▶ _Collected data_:
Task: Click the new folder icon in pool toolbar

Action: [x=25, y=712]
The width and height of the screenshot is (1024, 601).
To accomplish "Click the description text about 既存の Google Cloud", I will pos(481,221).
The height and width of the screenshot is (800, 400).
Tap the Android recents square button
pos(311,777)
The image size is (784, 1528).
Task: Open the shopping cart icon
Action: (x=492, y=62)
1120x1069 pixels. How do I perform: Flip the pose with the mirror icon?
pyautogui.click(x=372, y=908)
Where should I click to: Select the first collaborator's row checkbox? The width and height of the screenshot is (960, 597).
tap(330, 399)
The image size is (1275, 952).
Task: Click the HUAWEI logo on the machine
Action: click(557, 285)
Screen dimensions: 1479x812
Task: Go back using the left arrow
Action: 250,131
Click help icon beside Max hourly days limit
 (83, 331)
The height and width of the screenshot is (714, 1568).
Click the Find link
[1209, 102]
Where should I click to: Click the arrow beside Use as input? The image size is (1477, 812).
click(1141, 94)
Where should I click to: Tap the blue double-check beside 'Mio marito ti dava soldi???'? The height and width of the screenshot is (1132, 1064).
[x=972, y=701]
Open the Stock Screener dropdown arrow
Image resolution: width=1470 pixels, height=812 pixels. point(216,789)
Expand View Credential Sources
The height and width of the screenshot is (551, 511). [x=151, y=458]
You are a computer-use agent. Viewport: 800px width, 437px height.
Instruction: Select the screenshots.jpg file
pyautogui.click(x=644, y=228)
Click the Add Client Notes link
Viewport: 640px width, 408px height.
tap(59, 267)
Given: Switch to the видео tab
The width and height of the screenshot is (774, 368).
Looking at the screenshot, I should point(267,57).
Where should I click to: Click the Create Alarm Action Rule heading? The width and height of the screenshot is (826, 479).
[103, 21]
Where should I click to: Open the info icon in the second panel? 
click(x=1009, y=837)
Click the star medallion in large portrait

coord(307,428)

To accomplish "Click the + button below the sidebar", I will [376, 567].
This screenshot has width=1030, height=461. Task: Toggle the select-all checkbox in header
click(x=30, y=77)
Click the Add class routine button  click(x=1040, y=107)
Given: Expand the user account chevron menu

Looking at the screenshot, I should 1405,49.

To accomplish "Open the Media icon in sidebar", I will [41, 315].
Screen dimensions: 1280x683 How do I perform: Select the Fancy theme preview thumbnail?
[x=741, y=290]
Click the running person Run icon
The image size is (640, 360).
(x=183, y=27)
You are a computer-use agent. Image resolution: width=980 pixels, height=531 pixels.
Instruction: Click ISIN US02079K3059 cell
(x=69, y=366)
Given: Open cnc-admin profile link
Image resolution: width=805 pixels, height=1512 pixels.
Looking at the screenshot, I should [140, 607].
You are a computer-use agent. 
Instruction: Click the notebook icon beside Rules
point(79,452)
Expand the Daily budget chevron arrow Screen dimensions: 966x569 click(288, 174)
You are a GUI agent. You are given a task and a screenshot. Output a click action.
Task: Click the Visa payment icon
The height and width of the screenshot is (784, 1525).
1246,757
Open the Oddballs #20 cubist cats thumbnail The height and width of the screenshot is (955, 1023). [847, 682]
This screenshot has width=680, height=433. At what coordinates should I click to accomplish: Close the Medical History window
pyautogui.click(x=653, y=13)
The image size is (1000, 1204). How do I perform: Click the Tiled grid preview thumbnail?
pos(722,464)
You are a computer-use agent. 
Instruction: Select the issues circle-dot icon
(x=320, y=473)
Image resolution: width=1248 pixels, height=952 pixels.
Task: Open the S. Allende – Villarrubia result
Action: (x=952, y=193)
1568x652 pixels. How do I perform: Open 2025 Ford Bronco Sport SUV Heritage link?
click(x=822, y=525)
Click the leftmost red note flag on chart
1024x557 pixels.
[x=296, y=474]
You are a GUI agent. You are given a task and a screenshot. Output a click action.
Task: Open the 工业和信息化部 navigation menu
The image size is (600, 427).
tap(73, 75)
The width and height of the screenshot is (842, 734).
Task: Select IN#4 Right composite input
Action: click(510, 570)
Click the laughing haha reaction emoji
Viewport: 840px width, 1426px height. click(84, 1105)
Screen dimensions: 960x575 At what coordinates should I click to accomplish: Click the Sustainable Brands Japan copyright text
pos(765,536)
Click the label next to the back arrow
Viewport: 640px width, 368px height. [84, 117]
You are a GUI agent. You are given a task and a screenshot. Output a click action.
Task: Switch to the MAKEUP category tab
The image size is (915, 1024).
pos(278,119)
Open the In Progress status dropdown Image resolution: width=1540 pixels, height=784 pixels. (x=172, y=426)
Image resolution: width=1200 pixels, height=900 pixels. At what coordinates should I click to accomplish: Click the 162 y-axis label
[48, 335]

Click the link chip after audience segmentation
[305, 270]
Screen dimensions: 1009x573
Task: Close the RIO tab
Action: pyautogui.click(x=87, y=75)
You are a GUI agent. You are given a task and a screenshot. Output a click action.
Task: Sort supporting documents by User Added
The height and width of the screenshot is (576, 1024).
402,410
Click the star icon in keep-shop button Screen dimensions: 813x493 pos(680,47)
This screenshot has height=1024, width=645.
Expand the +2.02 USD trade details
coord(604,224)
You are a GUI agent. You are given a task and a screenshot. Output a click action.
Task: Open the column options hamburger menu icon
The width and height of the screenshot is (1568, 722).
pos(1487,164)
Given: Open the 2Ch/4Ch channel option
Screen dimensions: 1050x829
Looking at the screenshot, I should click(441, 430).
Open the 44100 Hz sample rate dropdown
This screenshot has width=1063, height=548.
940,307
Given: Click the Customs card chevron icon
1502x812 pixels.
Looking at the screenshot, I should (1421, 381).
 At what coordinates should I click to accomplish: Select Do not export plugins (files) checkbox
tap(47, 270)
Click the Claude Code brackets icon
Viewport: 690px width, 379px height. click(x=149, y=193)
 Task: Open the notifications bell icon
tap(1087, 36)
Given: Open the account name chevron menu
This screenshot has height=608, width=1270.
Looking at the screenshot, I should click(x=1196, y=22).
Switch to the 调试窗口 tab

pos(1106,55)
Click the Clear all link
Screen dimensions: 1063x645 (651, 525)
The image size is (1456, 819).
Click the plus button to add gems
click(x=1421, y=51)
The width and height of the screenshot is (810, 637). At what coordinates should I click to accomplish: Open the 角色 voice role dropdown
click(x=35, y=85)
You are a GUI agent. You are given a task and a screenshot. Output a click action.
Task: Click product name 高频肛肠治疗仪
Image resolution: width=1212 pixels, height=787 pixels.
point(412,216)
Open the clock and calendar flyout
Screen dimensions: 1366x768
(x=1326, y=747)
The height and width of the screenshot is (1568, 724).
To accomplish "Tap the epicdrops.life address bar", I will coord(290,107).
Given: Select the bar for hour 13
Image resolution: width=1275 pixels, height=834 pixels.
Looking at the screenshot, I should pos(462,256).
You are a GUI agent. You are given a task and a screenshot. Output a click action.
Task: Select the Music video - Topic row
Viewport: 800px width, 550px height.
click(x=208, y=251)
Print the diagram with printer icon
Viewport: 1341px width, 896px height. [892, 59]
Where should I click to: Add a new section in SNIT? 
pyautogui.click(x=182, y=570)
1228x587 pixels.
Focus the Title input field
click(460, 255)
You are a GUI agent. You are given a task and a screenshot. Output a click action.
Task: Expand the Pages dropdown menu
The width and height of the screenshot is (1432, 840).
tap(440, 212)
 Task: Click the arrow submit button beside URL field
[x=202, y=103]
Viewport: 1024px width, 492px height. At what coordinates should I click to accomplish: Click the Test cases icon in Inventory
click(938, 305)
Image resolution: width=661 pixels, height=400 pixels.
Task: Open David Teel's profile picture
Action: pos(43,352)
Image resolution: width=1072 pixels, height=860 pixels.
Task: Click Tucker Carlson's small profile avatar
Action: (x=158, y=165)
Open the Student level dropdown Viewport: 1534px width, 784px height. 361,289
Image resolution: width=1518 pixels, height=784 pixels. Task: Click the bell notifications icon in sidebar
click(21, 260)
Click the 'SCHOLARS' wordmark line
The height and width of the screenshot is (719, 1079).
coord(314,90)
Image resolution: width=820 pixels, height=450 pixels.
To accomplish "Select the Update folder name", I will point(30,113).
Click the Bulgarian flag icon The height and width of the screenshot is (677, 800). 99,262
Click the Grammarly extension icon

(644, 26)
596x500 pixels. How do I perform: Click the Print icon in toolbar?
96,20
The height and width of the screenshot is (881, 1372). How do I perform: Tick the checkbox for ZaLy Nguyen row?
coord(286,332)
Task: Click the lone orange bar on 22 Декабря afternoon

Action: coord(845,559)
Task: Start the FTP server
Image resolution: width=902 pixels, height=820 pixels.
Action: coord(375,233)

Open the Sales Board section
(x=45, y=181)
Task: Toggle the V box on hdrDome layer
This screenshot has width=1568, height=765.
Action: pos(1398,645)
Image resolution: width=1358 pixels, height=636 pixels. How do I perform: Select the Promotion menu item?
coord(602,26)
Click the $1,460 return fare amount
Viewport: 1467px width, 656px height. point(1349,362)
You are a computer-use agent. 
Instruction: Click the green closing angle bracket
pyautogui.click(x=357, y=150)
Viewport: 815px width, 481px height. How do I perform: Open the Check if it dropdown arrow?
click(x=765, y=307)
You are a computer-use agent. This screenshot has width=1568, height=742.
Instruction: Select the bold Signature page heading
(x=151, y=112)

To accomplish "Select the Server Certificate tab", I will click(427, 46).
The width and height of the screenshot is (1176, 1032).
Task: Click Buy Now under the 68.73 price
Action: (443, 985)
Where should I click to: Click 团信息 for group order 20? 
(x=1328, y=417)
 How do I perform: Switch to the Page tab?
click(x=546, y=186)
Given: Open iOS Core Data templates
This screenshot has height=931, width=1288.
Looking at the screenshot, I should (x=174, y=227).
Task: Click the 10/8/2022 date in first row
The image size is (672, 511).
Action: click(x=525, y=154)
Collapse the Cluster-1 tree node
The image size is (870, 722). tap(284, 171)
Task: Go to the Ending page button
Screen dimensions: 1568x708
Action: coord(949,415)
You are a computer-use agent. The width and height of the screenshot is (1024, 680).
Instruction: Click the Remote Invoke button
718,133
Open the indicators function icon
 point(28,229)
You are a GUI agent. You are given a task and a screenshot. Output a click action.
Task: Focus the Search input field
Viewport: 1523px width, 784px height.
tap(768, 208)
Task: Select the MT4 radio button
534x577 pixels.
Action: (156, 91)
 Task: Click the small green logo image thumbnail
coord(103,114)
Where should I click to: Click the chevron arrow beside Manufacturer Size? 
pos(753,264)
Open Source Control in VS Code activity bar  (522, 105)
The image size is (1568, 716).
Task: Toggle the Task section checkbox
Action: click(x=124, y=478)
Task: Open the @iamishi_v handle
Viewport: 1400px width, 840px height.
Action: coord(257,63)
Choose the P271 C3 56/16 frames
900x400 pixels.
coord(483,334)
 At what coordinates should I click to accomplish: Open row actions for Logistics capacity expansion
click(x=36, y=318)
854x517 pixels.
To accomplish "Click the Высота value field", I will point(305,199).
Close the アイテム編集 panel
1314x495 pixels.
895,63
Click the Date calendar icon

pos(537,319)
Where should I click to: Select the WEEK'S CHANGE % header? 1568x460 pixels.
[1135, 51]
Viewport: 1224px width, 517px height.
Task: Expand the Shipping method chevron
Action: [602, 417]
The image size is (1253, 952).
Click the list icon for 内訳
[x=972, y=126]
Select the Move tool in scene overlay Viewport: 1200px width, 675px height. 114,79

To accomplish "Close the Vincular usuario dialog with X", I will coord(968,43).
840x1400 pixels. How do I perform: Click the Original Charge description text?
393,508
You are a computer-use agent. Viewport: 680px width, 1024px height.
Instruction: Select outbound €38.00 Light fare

▶ _Task item_: Output only an exact transcription of the lines above from the one with "You are a computer-use agent. Viewport: 800px" up to and including the one with "Given: Open cnc-admin profile link".

▶ _Written response_:
You are a computer-use agent. Viewport: 800px width, 437px height.
Instruction: Select the screenshots.jpg file
pyautogui.click(x=644, y=228)
Click the Add Client Notes link
Viewport: 640px width, 408px height.
tap(59, 267)
Given: Switch to the видео tab
The width and height of the screenshot is (774, 368).
Looking at the screenshot, I should point(267,57).
Where should I click to: Click the Create Alarm Action Rule heading? The width and height of the screenshot is (826, 479).
[103, 21]
Where should I click to: Open the info icon in the second panel? 
click(x=1009, y=837)
Click the star medallion in large portrait

coord(307,428)

To accomplish "Click the + button below the sidebar", I will [376, 567].
This screenshot has width=1030, height=461. Task: Toggle the select-all checkbox in header
click(x=30, y=77)
Click the Add class routine button  click(x=1040, y=107)
Given: Expand the user account chevron menu

Looking at the screenshot, I should 1405,49.

To accomplish "Open the Media icon in sidebar", I will [41, 315].
Screen dimensions: 1280x683 How do I perform: Select the Fancy theme preview thumbnail?
[x=741, y=290]
Click the running person Run icon
The image size is (640, 360).
(x=183, y=27)
You are a computer-use agent. Image resolution: width=980 pixels, height=531 pixels.
Instruction: Click ISIN US02079K3059 cell
(x=69, y=366)
Given: Open cnc-admin profile link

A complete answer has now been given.